Hello there. Recently I messed around with the p10k configure settings. However I do not like its look I’m looking to restore all settings back to default. Can someone give me a pointer as to how I can do it???

Welcome to the Forum :wave:
Do

mv ~/.p10k.zsh ~/.p10k.zsh.bak
mv ~/.zshrc ~/.zshrc.bak
cp /etc/skel/.zshrc ~/

:wink:

3 Likes

Hi there, I appreciate the quick help. However it did not resolved my problem.

But I was unable to have the icons back.
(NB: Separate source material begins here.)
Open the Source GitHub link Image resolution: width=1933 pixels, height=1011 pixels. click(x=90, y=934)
The issue still persists.

Could you give a screenshot of your terminal?

I’m trying to but unable to embed the picture in the forum respond right now.
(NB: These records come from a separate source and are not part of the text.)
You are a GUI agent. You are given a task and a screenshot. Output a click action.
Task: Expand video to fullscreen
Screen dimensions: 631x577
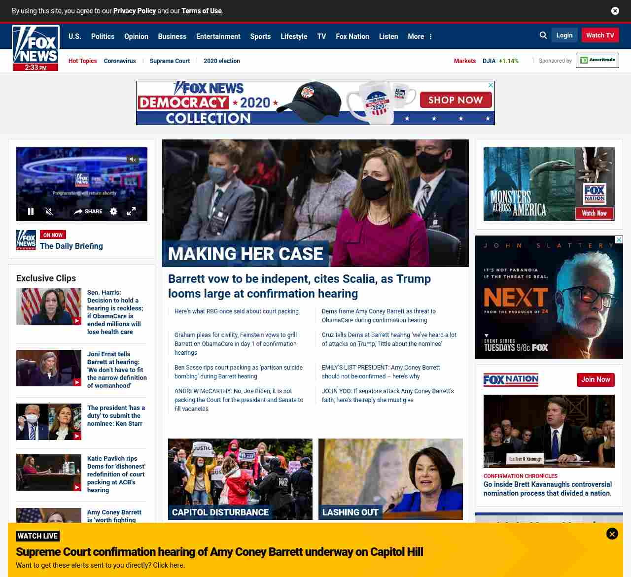click(131, 211)
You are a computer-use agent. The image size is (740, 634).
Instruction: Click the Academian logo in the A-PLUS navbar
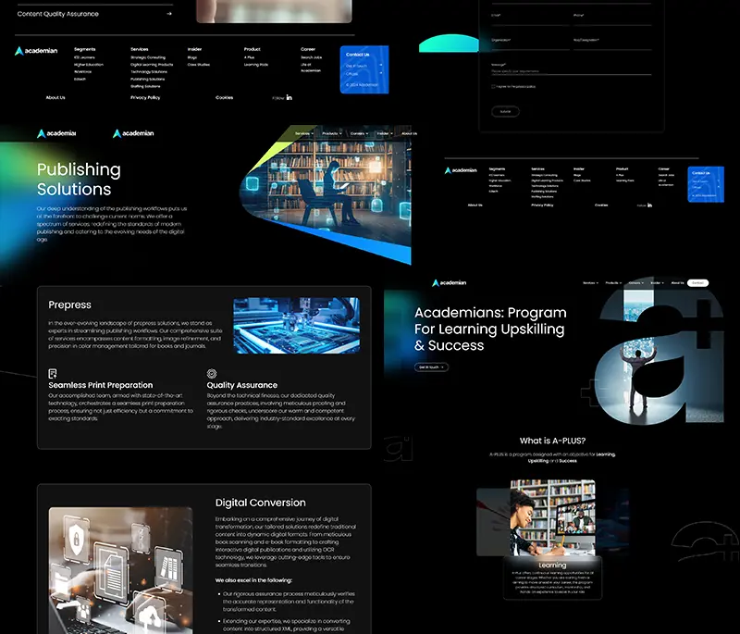click(450, 281)
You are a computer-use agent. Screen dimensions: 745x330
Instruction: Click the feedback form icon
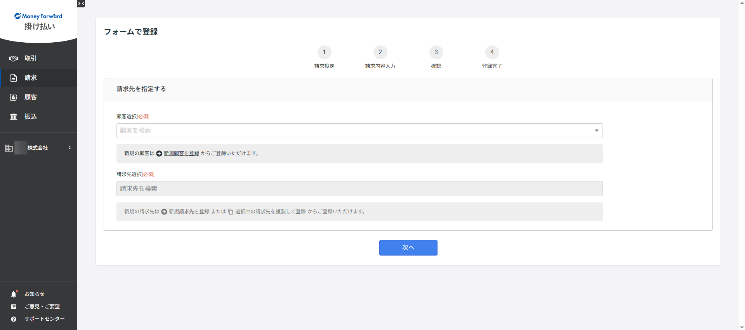coord(14,307)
You can post it to Imgur and post the link here as text

https://imgur.com/a/5U4Ya1S

This is what it is looking like.

Edit: Sorry for the ruckus right now. I’m unable to post links or embed pictures.

Most probably it’s due to some font anomaly. What font are you using in gnome terminal?
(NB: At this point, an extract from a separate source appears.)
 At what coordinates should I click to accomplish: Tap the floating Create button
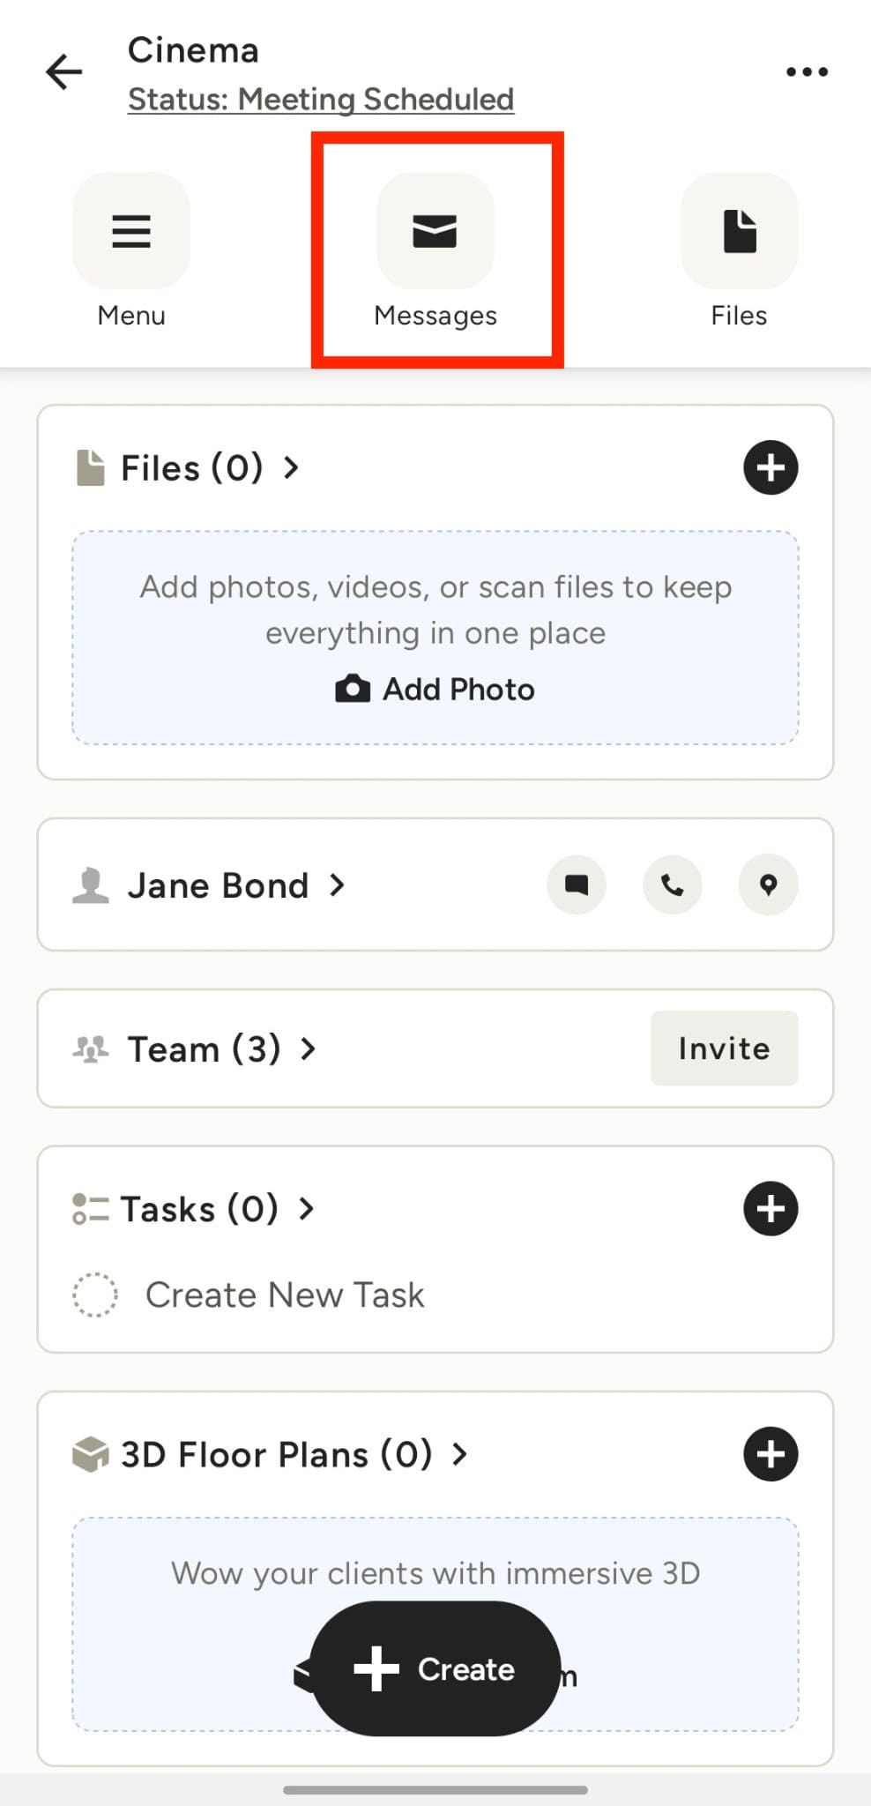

Source Code Pro. That’s the only thing I changed yet

Does changing back to default font solve the issue?

No, unfortunately.

Did you install oh-my-zsh or something like that

?

No I did not. I was just using the p10k configure command ( tried sudo p10k configure however it did not let me do it. Command returned as does not exist if I use sudo

Sorry, I’m out of ideas as of now :man_shrugging: .
The best thing I can think is to create a new user and see if it’s ok there.

Yes I just created a new user for test and everything seems okay on the second user (Created as Admin). Do you reckon I can just copy pasta some files??? Where do I start?

install manjaro-zsh-config and paste this in your ~/.zshrc:

# Use powerline
USE_POWERLINE="true"
# Source manjaro-zsh-configuration
if [[ -e /usr/share/zsh/manjaro-zsh-config ]]; then
  source /usr/share/zsh/manjaro-zsh-config
fi
# Use manjaro zsh prompt
if [[ -e /usr/share/zsh/manjaro-zsh-prompt ]]; then
  source /usr/share/zsh/manjaro-zsh-prompt
fi

and then:

source ~/.zshrc

default setting is in /etc/skel
/etc/skel/.zshrc
copy that to your HOME and you should have restored what Manjaro came with
if you have
manjaro-zsh-config
installed

Thank you for the answer but it did not helped me. The issue still persists for now. I do have a Timeshift snapshot but it was the day (I was stupid enough that I didn’t make a second snapshot before this whole stuff) so if I can I want it to be the last resort.

Edit: It seems like stuff is normal on my second test account user. What should I copy from that user to replace in my main account? I have the USB stick ready.

Edit 2: The issue persists even as I do a Timeshift snapshot restore. It did not fix it at all. Send help.

That would indicate that what @Shirshendu said and what I said is what is needed.
Or just compare the files in your new user account with what you have in your “old” one.
Nothing more than that is needed.

or just switch to bash temporarily
chsh -s /bin/bash

I’m still very new to this so I don’t know what files to replace copy and what doesn’t. Where do I start?